NEW YORK (CBSNewYork/AP) – Another bomb threat targeted a Jewish institution in the Tri-State Area Thursday.
This time, an email threat shut down the Jewish Children’s Museum in Crown Heights, Brooklyn for hours, as the bomb squad investigated what turned out to be a sick and illegal joke.
Museum founder Devorah Halberstam said the threat came in from overseas to the museum on Eastern Parkway around 8:30 a.m.
“There was a threat that there were three pipe bombs planted in the museum,” said Halberstam, who founded the museum after her 16-year-old son Ari was killed in the 1994 Brooklyn Bridge shooting. “A person who would make a threat is a person who is full of hatred.”
Museum staffer David Sholom Pape building when it was evacuated He spoke Thursday with CBS2’s Jessica Moore.

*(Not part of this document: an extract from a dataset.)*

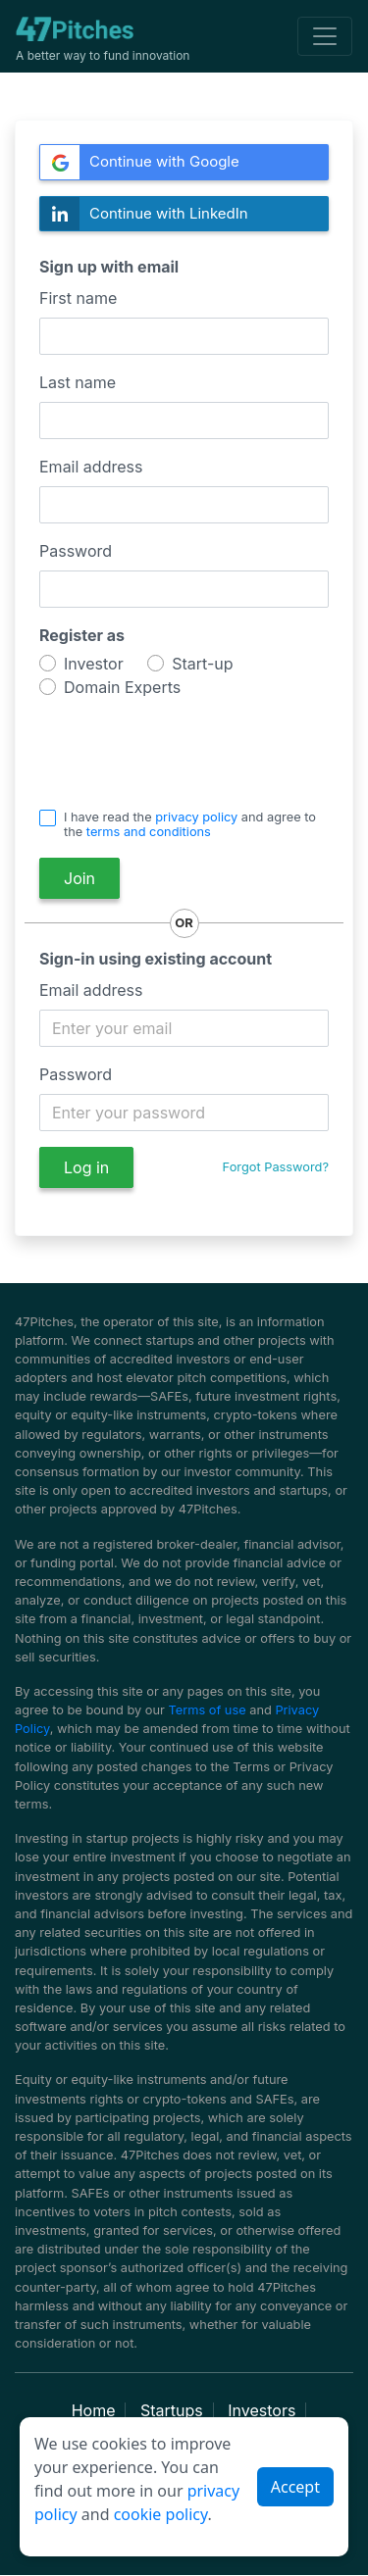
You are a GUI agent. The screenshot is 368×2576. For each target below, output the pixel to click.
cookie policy (161, 2514)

“Thousands of Jews come here all the time,” Pape said. “And this is how (those issuing threats) work — they go for a soft spot, right?”
The 50,000 square-foot facility was evacuated and searched.
Once the all-clear was given the museum reopened for business.
Halberstam called it a horrible and sad event.
“It’s very unfortunate but this is the world we live in, we have good and bad,” Halberstam said.
Mayor Bill de Blasio and Gov. Andrew Cuomo both visited the museum to show their support.
“I can’t tell you how personally upsetting it is to me,” Cuomo said. “It’s repugnant to everything we are and we believe as New Yorkers. It’s not getting better, it’s getting worse.”
The governor spoke about the New York State Police task force that is designed to track down people terrorizing Jewish centers across New York.
“When we find you — and we will find you — you will be prosecuted to the fullest extent of the law,” Cuomo said. “That I can promise you.”
CBS2 Political Reporter Marcia Kramer asked Cuomo, “If you could talk to the people making the threats, what would you say to them?”
“I wouldn’t say anything that you could show on that camera,” Cuomo replied.
As investigators work to find the people responsible, parents are dealing with the potential impact on their children.
“We say our Tanakh,” said Yichevet Lieba. “We have to pray. We need Hashem to protect everyone.”
“We do a lot of praying — a lot of prayer,” said Tikva Kolodny of Crown Heights.
While many parents in the Jewish community rely on a foundation of faith to help their kids cope, experts say there are tactical ways of helping them understand and process what is happening.
“It can be very traumatizing,” said psychotherapist Jennifer Abcug.
Abcug said kids look to their parents for how to react.
“For kids, it’s always reassurance; calmness, because they have wild imaginations,” she said.
Children’s imaginations can often surface in ordinary ways that parents should look for, according to Abcug.
“What’s going on in their closet; in their room? Who’s outside their window at night? Sometimes it’s good to start paying attention to what they’re drawing, or what they’re playing with, or how they’re playing with it,” she said. “They need to also see that we continue kind of doing the things we always do, even in the face of kind of strange, scary things happening.”
Earlier Thursday, NYPD Deputy Commissioner for Intelligence and Counter-Terrorism John Miller said that investigators believe one man using a voice changer and phone spoofing device is behind a large number of the scores of threats made against U.S. Jewish institutions this year.
Miller appeared on the show “CBS This Morning,” describing the attacks as coordinated. The spoofing device makes it appear the call is not coming from the number the man is using, and makes it appear it’s coming from within the institution, he said.
“We have an offender with some technical prowess here,” Miller said.
The Anti-Defamation League says 148 threats targeting Jewish institutions have been received across the country since January.
One arrest has been made in the threats, a man accused of making eight of the calls in an effort to harass his ex-girlfriend.
Miller said the NYPD is working with federal officials who are the lead investigators on the case. He said he’s working with institutions in New York to help them manage responses to the threats.
“Most of the time, the person who’s legitimately trying to do harm doesn’t call ahead to diminish the amount of harm he or she is doing,” he said.